The security of this key exchange is not perfect (as the security of OTP was).

• Having a lot of time (more than the age of the universe), it would be possible to brute-force attack the D-H system to find the exponents (Alice and Bob's private colors).
• More: so far, no one has found an efficient way (i.e., smarter than brute-force) to compute the exponents, but that doesn't mean that no one will be able to do it in the future (although it is considered unlikely) or that new systems (such as quantum computers) won't be able to solve this math problem in a reasonable amount of time.

This is an example of “computational safety:” safety is not absolute (i.e., mathematically provable) but depends on the [ ease | difficulty ] for computers of solving certain mathematical problems.
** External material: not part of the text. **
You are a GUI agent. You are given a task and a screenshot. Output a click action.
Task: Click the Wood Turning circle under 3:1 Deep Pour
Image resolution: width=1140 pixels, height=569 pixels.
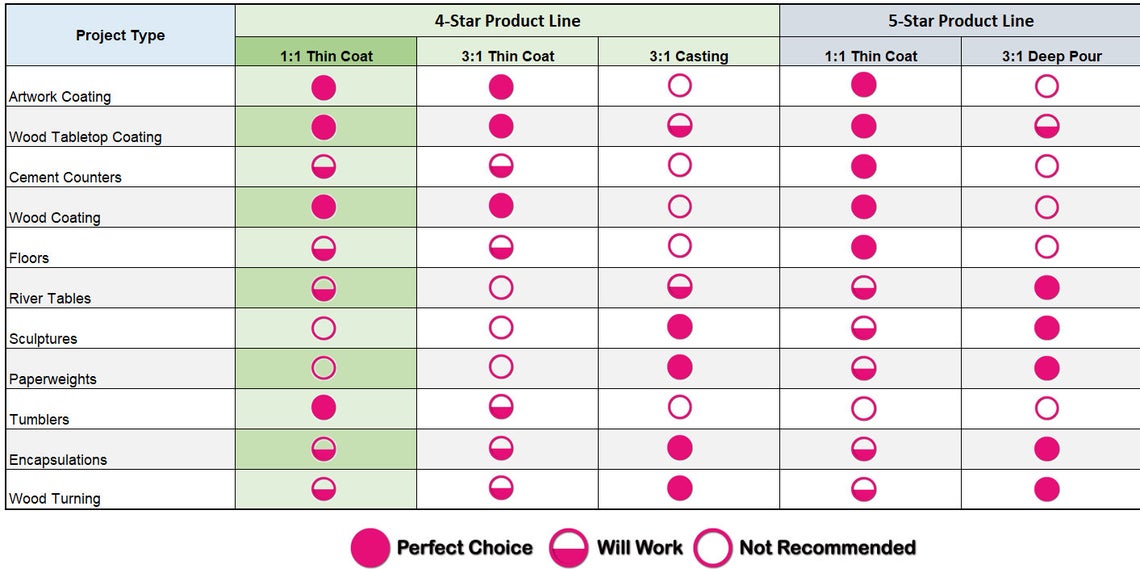[x=1047, y=489]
In addition, the Diffie-Hellmann key exchange suffers from a problem: an adversary can [ pretend to be one of the two parties and participate in the key exchange | get the secret key by listening to public communications ] and then join in subsequent secret communications without the other party ever noticing. This type of attack is called a “man in the middle” attack.
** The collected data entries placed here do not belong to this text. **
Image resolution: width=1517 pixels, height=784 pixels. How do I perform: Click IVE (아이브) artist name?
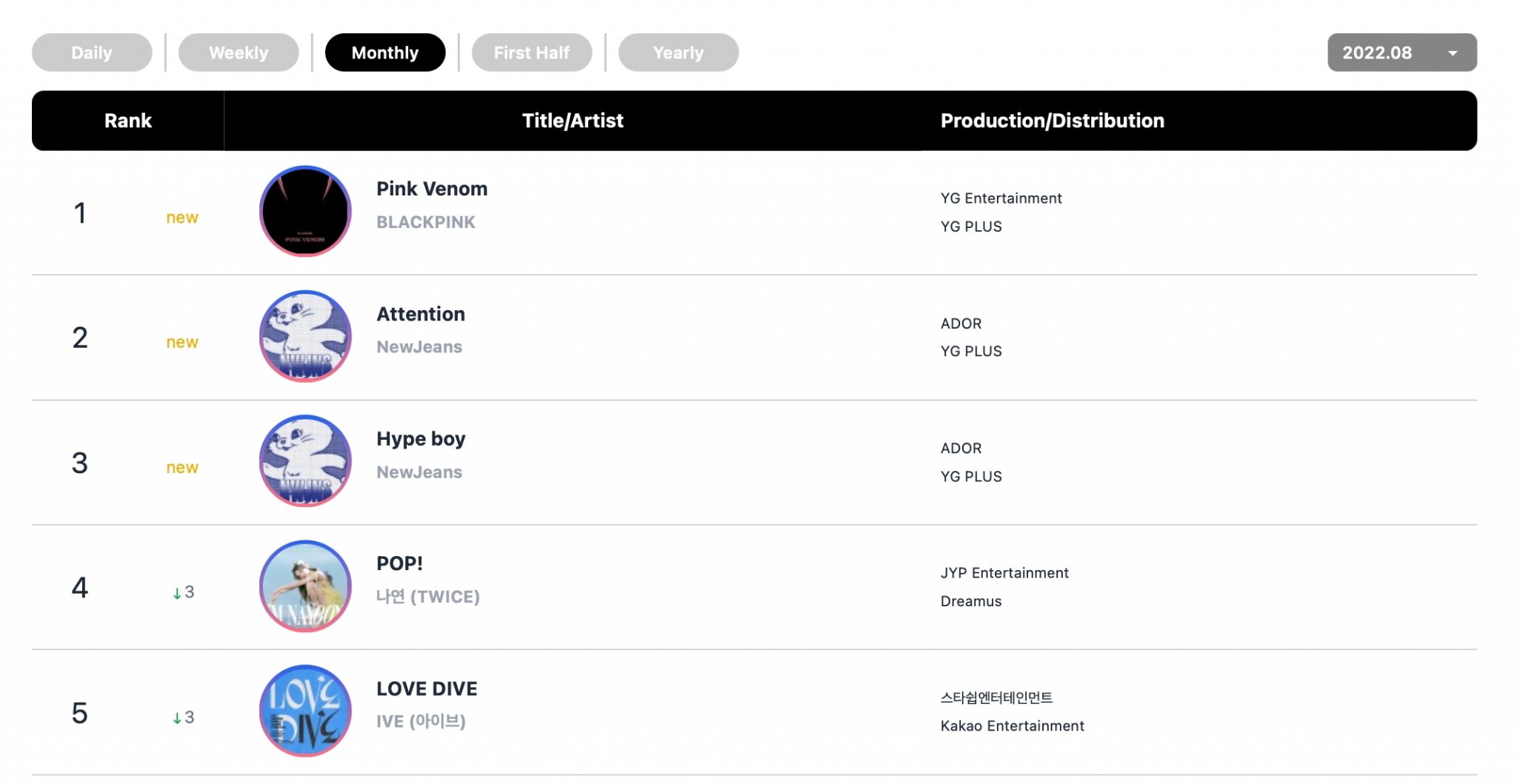point(421,721)
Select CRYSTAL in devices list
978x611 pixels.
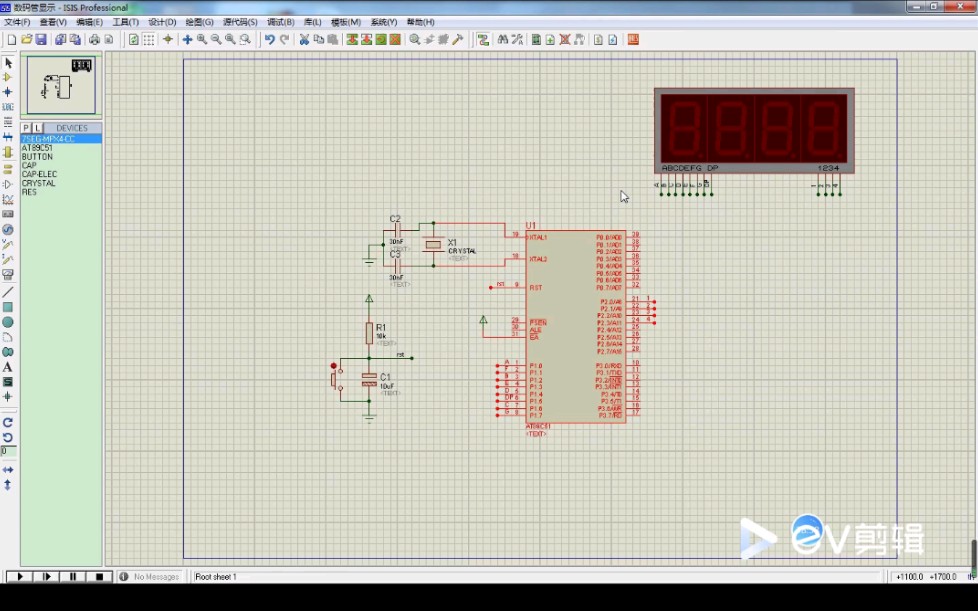point(39,183)
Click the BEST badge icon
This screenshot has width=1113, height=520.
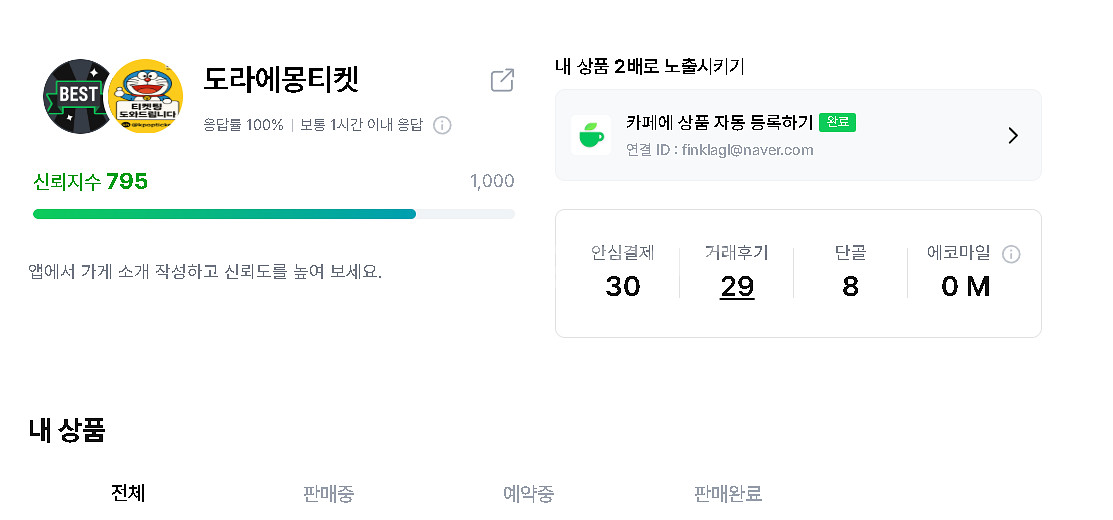pyautogui.click(x=78, y=95)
One solution is the so-called “public-key” or “asymmetric” cryptography. There is a very special pair of keys in this cryptography, called public key (since it is known to everyone) and private key (since the owner keeps it secret from everyone).

Properties of asymmetric keys:

• if I encrypt with the private key, I can only decrypt with the [ private | public ] key;
• if I encrypt with the public key, I can only decrypt with the [ private | public ] key.

The keys are mathematically bound, but having only the public key, it is (computationally) impossible to trace the private key.

This works based on so-called one-way functions: easy to compute but hard to reverse, unless you know a secret. For example, it is [ easy | difficult ] to multiply two very big prime numbers, but it is [ easy | difficult ] to decompose a very big number into its prime factors.

It is possible to overcome the Diffie-Hellman weakness (“man in the middle”) by using the properties of asymmetric keys. In other words, it is possible to guarantee [ the authenticity | the secrecy ] of a message.

The sender encrypts the message with his private key, the receiver decrypts it with the sender's public key, and then it is certain that it was that sender who encrypted and sent the message. In fact, it would be impossible to decrypt that message if it had been encrypted by another sender (with his secret key).

At the same time, thanks again to the properties of asymmetric keys, it is possible to exchange a secret message [ by simply exchanging a secret key first | without first exchanging a secret key ]. The sender encrypts the message with the recipient's public key. At that point, the message can only be decrypted with the recipient's private key, which is undoubtedly known only to him.

Public-key systems (“asymmetric”) require demanding calculations for the computers implementing them. Therefore, in practice, a mix of the presented systems is used:

• a public-key system is used to be sure of the identity of the two parties exchanging messages;
• Diffie-Hellman key exchange is used to generate a shared secret key securely;
• the shared secret key is used to communicate via symmetric (i.e., secret-key) encryption systems, such as AES, which are the fastest and most efficient.